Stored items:
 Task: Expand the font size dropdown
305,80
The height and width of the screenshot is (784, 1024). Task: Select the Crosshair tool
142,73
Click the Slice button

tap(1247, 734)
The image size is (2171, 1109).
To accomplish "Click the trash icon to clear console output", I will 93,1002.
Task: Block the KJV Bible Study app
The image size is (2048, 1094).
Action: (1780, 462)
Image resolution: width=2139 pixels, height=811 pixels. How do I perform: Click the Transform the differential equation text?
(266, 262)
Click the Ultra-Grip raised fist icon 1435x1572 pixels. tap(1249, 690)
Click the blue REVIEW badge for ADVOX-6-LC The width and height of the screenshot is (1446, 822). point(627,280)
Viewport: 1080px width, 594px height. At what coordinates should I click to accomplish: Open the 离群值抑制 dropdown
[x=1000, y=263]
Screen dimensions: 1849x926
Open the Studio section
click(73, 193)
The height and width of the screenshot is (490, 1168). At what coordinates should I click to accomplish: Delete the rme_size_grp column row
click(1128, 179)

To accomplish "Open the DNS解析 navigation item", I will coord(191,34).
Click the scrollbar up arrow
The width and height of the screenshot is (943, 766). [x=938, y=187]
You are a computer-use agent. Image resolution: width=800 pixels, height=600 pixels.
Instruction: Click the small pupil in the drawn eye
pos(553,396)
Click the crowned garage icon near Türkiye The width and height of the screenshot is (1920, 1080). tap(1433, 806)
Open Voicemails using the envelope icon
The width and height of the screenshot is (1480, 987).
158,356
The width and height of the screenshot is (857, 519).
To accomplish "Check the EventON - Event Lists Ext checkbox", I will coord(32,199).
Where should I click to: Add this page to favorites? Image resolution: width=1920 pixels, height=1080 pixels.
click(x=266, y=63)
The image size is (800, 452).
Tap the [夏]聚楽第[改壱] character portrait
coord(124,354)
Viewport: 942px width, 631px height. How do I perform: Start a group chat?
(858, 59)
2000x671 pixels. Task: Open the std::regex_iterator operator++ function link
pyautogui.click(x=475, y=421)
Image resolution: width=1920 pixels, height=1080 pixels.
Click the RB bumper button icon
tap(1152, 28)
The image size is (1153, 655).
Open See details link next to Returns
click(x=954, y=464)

● **EXERCISE BRIEF**: Duplicate the records above, from the line containing "The image size is (2171, 1109)." through the line containing "The width and height of the screenshot is (943, 766).", including both of those lines.

● **RESULT OF THE EXERCISE**:
The image size is (2171, 1109).
To accomplish "Click the trash icon to clear console output", I will 93,1002.
Task: Block the KJV Bible Study app
The image size is (2048, 1094).
Action: (1780, 462)
Image resolution: width=2139 pixels, height=811 pixels. How do I perform: Click the Transform the differential equation text?
(266, 262)
Click the Ultra-Grip raised fist icon 1435x1572 pixels. tap(1249, 690)
Click the blue REVIEW badge for ADVOX-6-LC The width and height of the screenshot is (1446, 822). point(627,280)
Viewport: 1080px width, 594px height. At what coordinates should I click to accomplish: Open the 离群值抑制 dropdown
[x=1000, y=263]
Screen dimensions: 1849x926
Open the Studio section
click(73, 193)
The height and width of the screenshot is (490, 1168). At what coordinates should I click to accomplish: Delete the rme_size_grp column row
click(1128, 179)

To accomplish "Open the DNS解析 navigation item", I will coord(191,34).
Click the scrollbar up arrow
The width and height of the screenshot is (943, 766). [x=938, y=187]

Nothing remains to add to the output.